7.2. Chemistry of Noble Gases

• Discovery of Reactivity: Until 1962, they were considered completely unreactive. Neil Bartlett’s synthesis of the first noble gas compound, XePtF6 (Xenon hexafluoroplatinate(V)), revolutionized this understanding.
• Xenon Compounds: Xenon (Xe) is the most reactive noble gas (due to its relatively large size and lower ionization enthalpy) and forms compounds primarily with highly electronegative elements like Fluorine and Oxygen.
  • Xenon Fluorides: XeF2, XeF4, XeF6.
    • Preparation: Direct reaction of Xenon with Fluorine under specific conditions.
      • Xe + F2 (excess F2) (heat 673K, 1 bar) -> XeF2 (Linear structure)
      • Xe + 2F2 (1:5 molar ratio) (heat 873K, 7 bar) -> XeF4 (Square Planar structure)
      • Xe + 3F2 (1:20 molar ratio) (heat 573K, 60-70 bar) -> XeF6 (Distorted Octahedral structure, due to one lone pair)

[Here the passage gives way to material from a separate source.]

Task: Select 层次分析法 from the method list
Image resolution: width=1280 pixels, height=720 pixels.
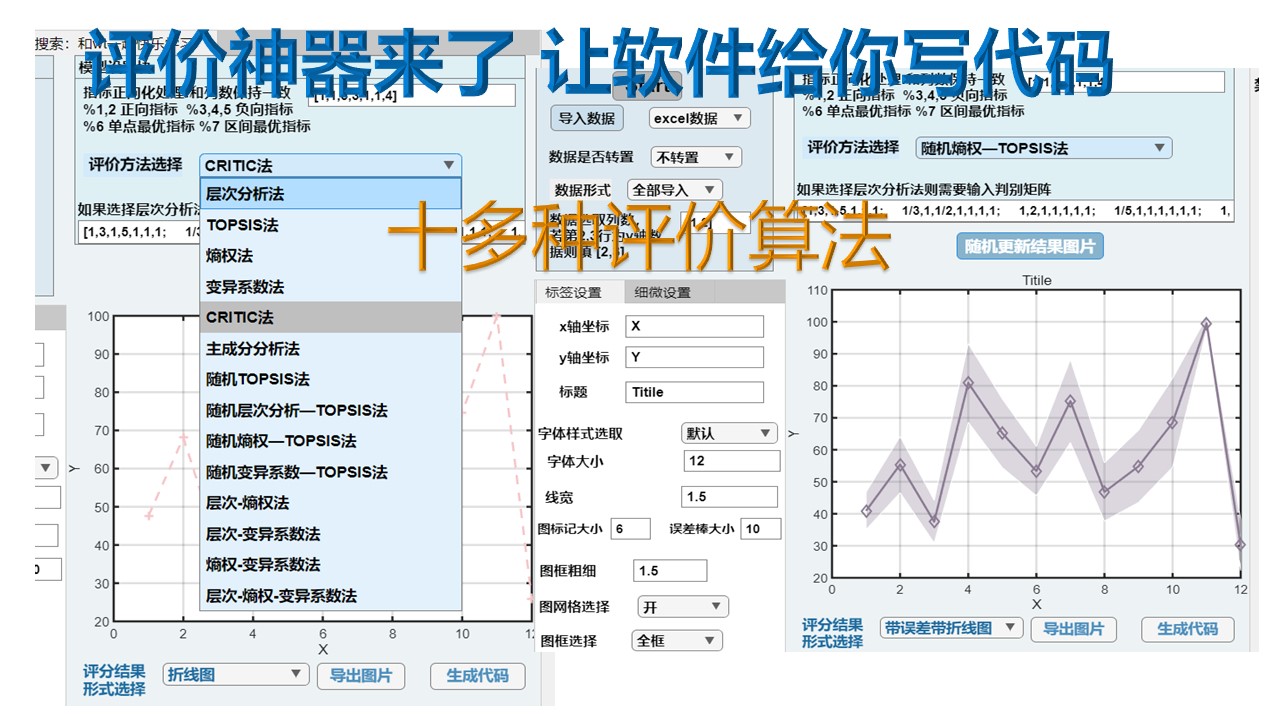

  • Xenon Oxides: XeO3, XeO4.
    • Preparation: Hydrolysis of Xenon fluorides.
      • XeF6 + 3H2O -> XeO3 (Pyramidal structure) + 6HF
      • XeF8 (hypothetical) + 4H2O -> XeO4 (Tetrahedral structure) + 8HF
  • Xenon Oxofluorides: XeOF4, XeO2F2.
    • Preparation: Partial hydrolysis of XeF6.
      • XeF6 + H2O -> XeOF4 (Square Pyramidal structure) + 2HF
      • XeF6 + 2H2O -> XeO2F2 (Trigonal Bipyramidal with equatorial lone pair) + 4HF
• Uses:
  • Helium (He): Non-flammable and lighter than air. Used in meteorological balloons, cryogenics (low-temperature research), for inflating tires of aircraft, and as a diluent for oxygen in diving apparatus (to prevent bends).
  • Neon (Ne): Used in neon sign tubes (produces a distinct reddish-orange glow), discharge tubes, and fluorescent bulbs.
  • Argon (Ar): Used to provide an inert atmosphere for welding (e.g., arc welding) and in electric bulbs (to prevent oxidation of the filament), and in metallurgical processes.
  • Krypton (Kr) & Xenon (Xe): Used in high-intensity discharge lamps (e.g., headlights) and photographic flash tubes.
  • Radon (Rn): A radioactive noble gas. Used in cancer therapy.